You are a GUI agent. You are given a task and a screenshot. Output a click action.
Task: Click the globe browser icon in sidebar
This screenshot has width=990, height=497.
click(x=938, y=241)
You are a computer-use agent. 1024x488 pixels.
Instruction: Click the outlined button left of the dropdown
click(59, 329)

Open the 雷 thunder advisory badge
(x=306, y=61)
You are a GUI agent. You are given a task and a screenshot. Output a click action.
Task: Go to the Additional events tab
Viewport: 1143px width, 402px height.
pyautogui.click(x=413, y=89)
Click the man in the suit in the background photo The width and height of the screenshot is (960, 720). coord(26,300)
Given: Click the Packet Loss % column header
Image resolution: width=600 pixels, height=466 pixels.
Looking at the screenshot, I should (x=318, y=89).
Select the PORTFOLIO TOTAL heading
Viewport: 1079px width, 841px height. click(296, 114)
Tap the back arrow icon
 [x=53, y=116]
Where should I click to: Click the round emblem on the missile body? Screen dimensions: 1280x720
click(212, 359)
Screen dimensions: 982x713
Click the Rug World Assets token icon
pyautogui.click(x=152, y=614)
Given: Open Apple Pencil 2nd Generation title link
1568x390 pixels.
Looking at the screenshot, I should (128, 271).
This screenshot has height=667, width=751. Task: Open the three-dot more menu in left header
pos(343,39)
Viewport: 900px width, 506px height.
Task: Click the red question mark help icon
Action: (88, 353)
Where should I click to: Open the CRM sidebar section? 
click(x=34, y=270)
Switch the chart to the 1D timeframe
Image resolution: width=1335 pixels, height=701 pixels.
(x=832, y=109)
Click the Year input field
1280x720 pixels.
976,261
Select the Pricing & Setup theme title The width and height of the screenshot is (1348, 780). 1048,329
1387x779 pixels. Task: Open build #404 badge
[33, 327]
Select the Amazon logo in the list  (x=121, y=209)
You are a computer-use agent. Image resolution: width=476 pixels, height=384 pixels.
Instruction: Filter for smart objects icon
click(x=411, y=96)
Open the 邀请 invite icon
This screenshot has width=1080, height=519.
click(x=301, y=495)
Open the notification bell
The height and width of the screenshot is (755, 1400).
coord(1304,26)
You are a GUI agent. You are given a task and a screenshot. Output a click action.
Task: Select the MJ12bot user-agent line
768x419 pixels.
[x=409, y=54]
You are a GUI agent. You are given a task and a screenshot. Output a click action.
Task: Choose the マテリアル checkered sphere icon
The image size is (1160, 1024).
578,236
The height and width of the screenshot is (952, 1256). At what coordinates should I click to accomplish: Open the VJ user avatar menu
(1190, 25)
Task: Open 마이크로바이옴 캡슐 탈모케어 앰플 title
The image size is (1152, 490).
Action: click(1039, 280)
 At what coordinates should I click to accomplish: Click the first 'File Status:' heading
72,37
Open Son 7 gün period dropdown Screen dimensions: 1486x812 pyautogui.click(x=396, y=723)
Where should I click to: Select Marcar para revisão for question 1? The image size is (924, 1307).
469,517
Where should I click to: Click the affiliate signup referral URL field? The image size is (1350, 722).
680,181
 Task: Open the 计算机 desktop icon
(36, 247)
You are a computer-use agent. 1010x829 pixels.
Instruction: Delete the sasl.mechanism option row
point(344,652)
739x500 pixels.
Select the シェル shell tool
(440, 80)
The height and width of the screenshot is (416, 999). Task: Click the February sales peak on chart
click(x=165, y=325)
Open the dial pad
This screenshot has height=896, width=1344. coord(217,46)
—————
EXERCISE DESCRIPTION:
Beginning at the line containing "739x500 pixels.", output exactly each line up to and including the last line of the material above.

ANSWER:
739x500 pixels.
Select the シェル shell tool
(440, 80)
The height and width of the screenshot is (416, 999). Task: Click the February sales peak on chart
click(x=165, y=325)
Open the dial pad
This screenshot has height=896, width=1344. coord(217,46)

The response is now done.